Personal information
- Born: 20 September 1997 (age 28) Skopje, North Macedonia
- Nationality: Norwegian
- Height: 1.64 m (5 ft 5 in)
- Playing position: Right Wing

Club information
- Current club: Odense Håndbold
- Number: 11

Senior clubs
- Years: Team
- 2014–2016: Viking TIF
- 2016–2020: Tertnes HE
- 2020–2022: Borussia Dortmund Handball
- 2022–2025: Storhamar HE
- 2025–: Odense Håndbold

National team
- Years: Team / Apps / (Gls)
- 2023–: Norway / 4 / (7)

= Tina Abdulla =

Norwegian handball player (born 1997)

Tina Abdulla (born 20 September 1997) is a Norwegian handball player for Odense Håndbold.
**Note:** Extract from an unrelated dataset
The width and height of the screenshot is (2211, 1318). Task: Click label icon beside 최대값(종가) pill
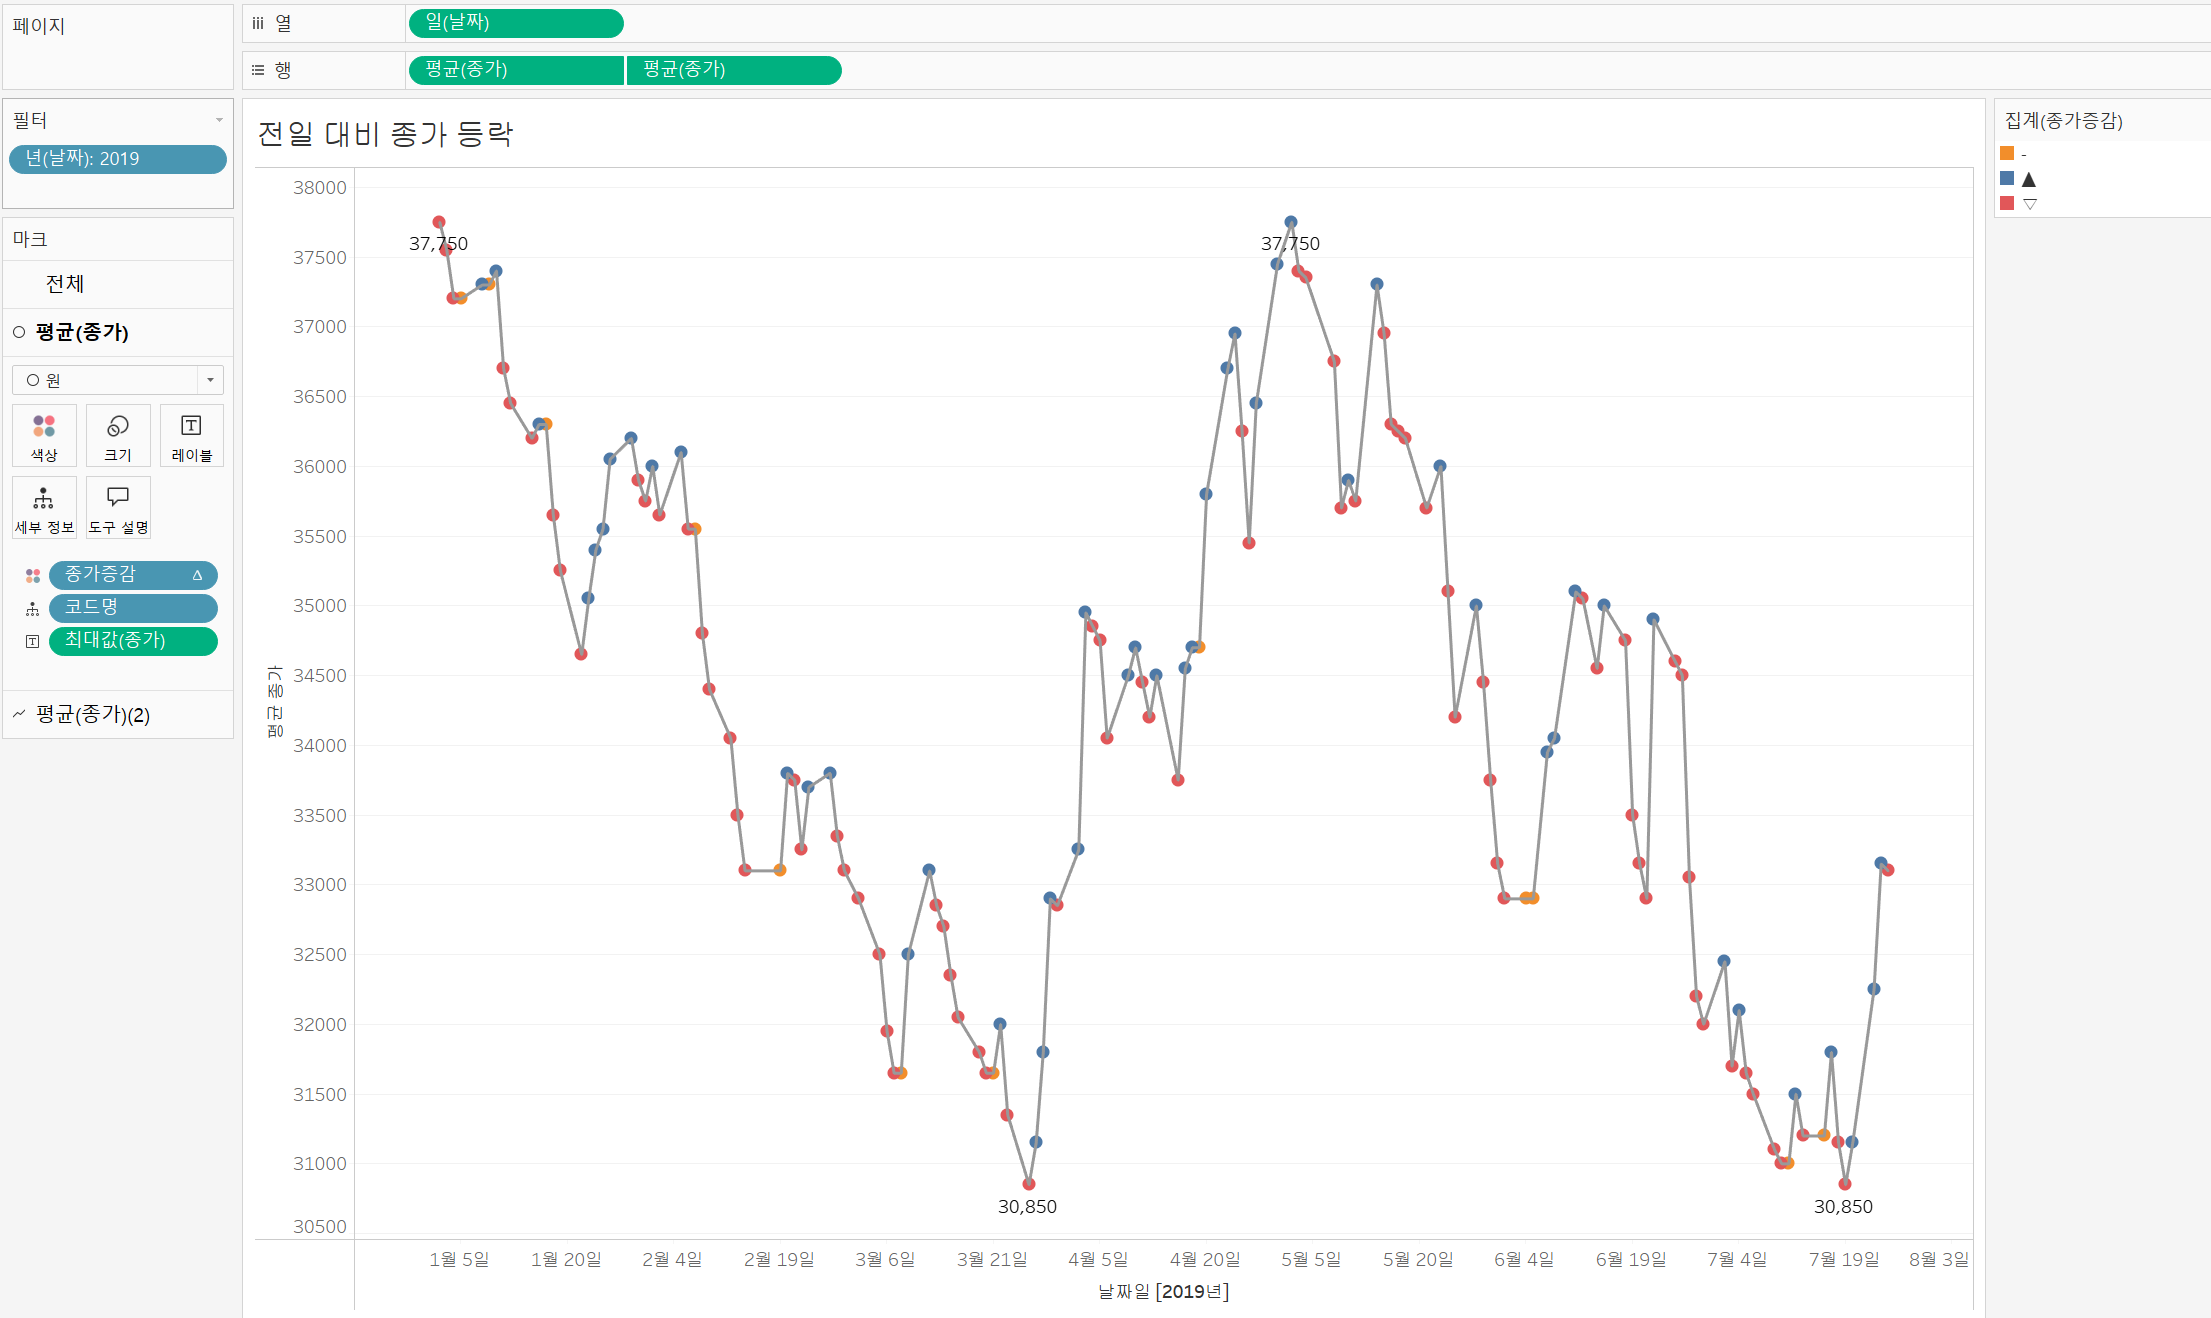[x=33, y=641]
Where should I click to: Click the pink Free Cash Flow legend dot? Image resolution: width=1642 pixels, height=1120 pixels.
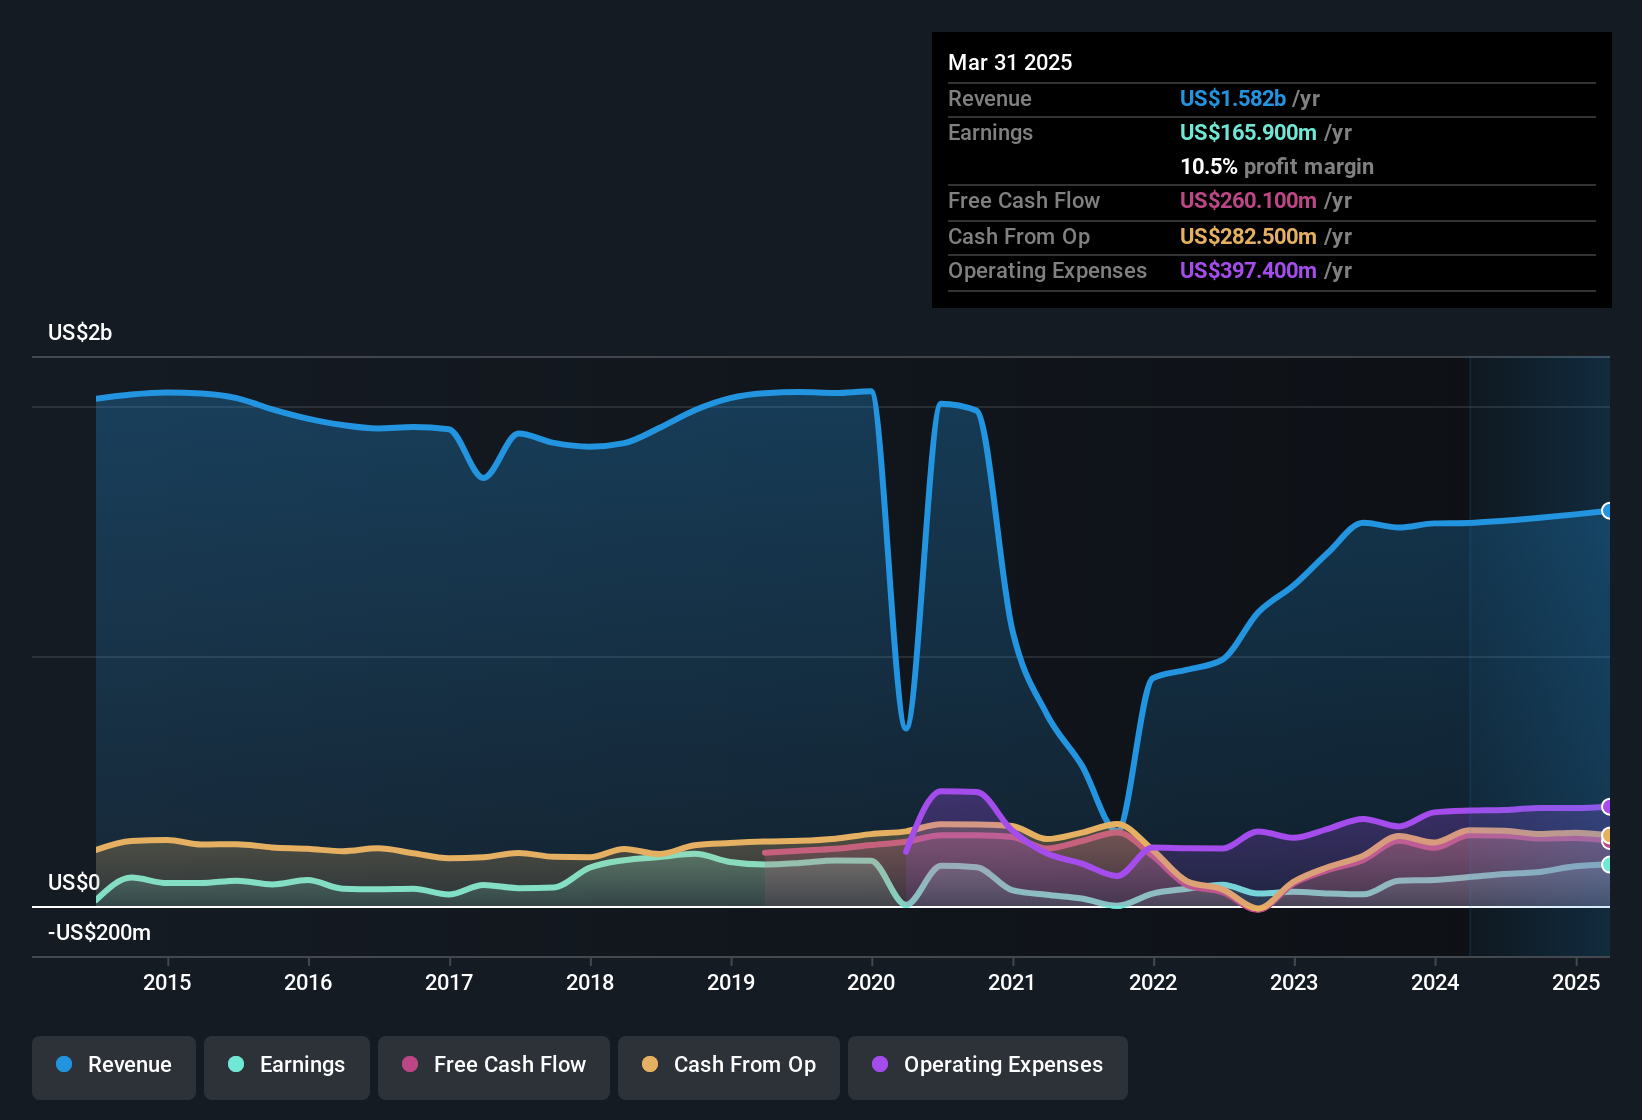pos(410,1065)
Abdulla represented Norway at the 2015 Women's U-19 European Handball Championship in Spain, placing 6th and at the 2016 Women's Junior World Handball Championship in Russia, placing 5th.

Her last name is often misspelled as Abdula or Abdullah.

==Achievements==
- EHF European League:
  - Winner: 2023/2024
- Handball-Bundesliga Frauen:
  - Winner: 2020/21
- Norwegian League:
  - Gold: 2024/25
  - Silver: 2022/23, 2023/24
  - Bronze: 2018/19
- Norwegian Cup:
  - Winner: 2024
  - Finalist: 2023/2024
  - Bronze: 2022/2023
- Danish League:
  - Silver: 2026

==Personal life==
Born in Skopje, she is of Albanian descent.